//TODO: change the downstream code so it's less brittle after we get to prod(WARN)
//TODO: don't hard code this variable, had to get prod up and running due to leap year
In my experience TODO are most commonly placed by either the guy doing a greenfield project, the code maintainer, or the guy getting production out of the ditch at 2am on a Saturday. I don't think I've ever seen a junior dev write one. My code has a few TODO sprinkled in but they're fairly rare, and call out where I had to make a decision due to constraints, and inform which direction I intended to take.

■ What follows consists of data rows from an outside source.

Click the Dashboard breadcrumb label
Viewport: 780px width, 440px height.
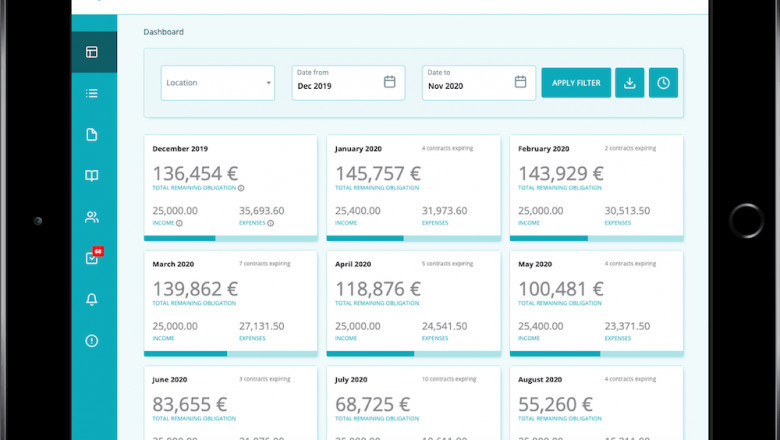tap(163, 32)
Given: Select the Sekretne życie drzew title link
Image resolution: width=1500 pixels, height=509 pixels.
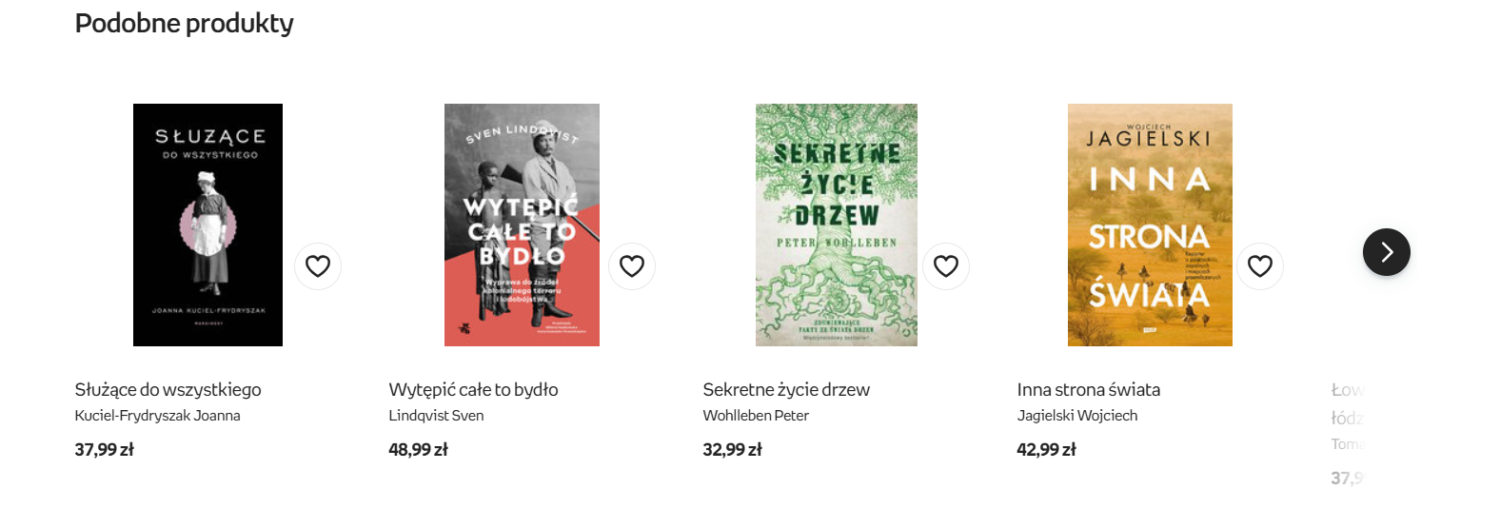Looking at the screenshot, I should (786, 390).
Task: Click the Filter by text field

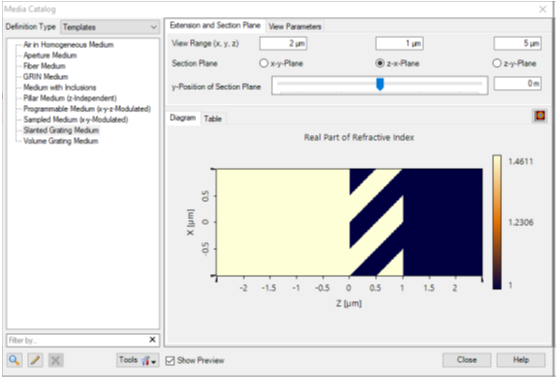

They're placeholders for me. Not for everyone else. I can't write perfect code the first time. I may use hardcoded strings (instead of spending 20 mins uploading the string to localization). I may make a O(n^2) loop because I'm fixing another problem. If you find these TODO in a PR, you should call them out. Or I might be on a long vacation next week but I don't want to leave the branch out of sync for a long time and it works but is a little dirty.

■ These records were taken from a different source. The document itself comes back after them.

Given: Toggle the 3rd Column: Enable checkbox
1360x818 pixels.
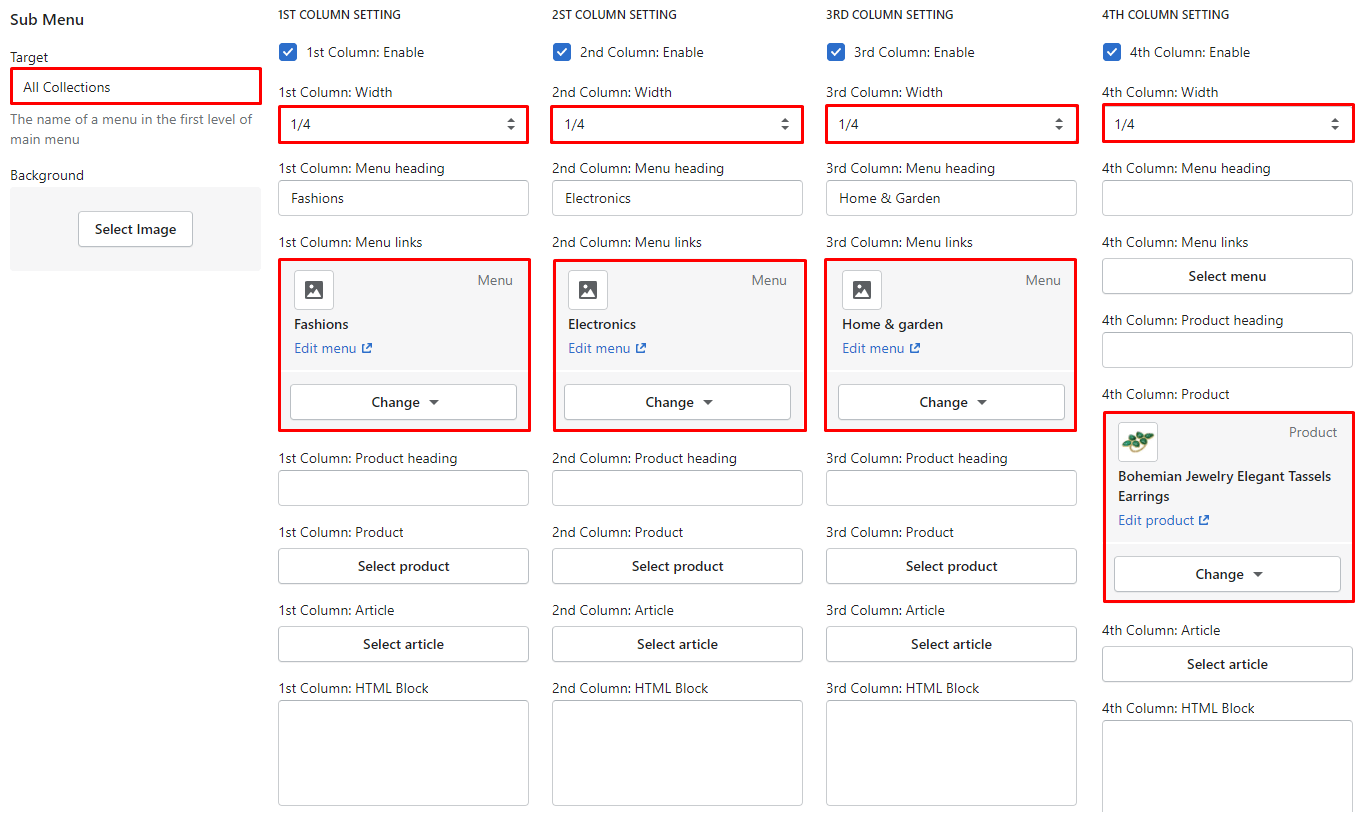Looking at the screenshot, I should (x=836, y=52).
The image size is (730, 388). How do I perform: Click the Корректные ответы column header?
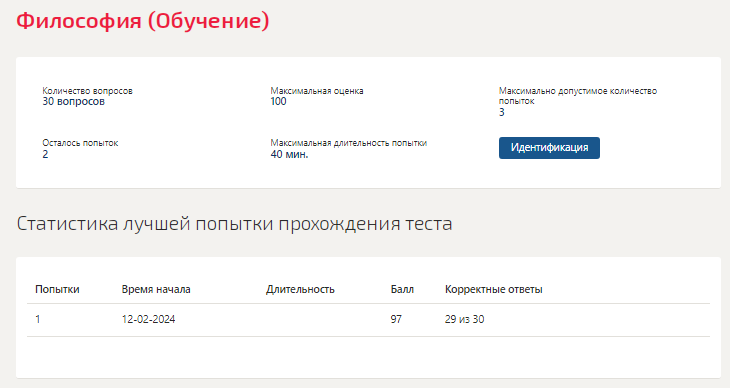[x=493, y=289]
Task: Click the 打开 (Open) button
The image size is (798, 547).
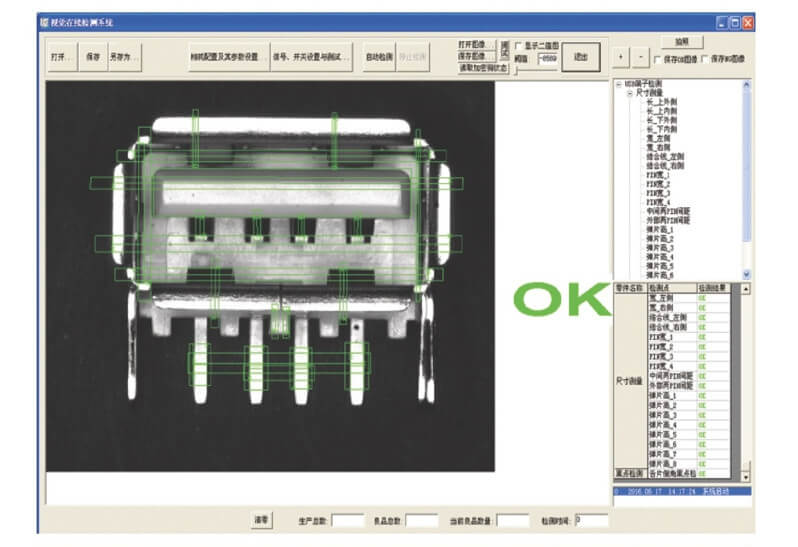Action: tap(62, 57)
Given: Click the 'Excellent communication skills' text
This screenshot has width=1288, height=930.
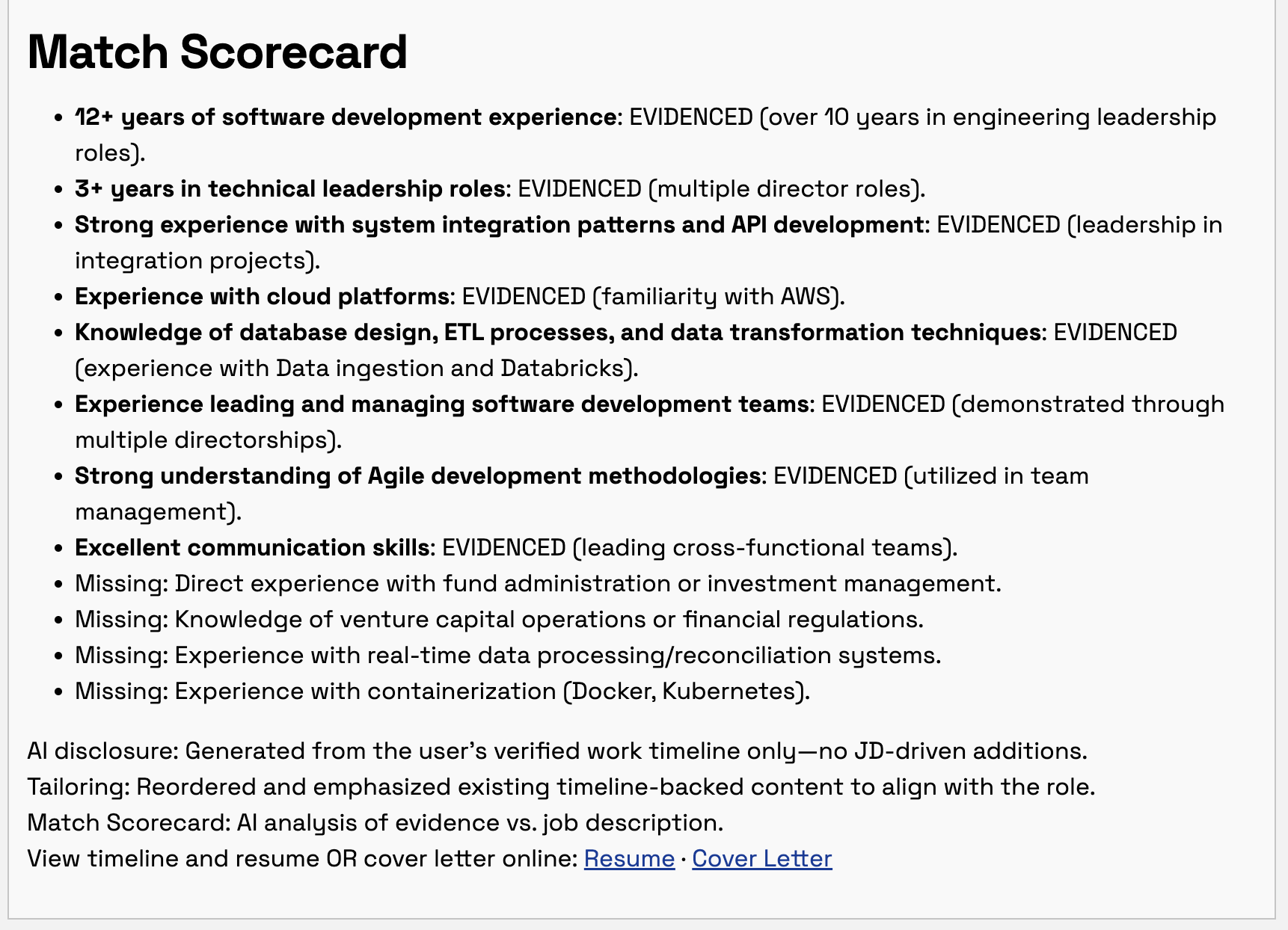Looking at the screenshot, I should coord(252,548).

In some other cases, they don't have to be done now. They're bottom priority. A hardcoded color that won't work with dark mode, but we have no plans to use dark mode, etc.
Personally, I normally don't. But every now and then it just intuitively seems like the right way to phrase the comment. Afraid I can't really explain any better than that.
It's useful when an unrelated change unintentionally gets rid of a TODO and you can cross-reference it with the tracker item to see more context and maybe close it too.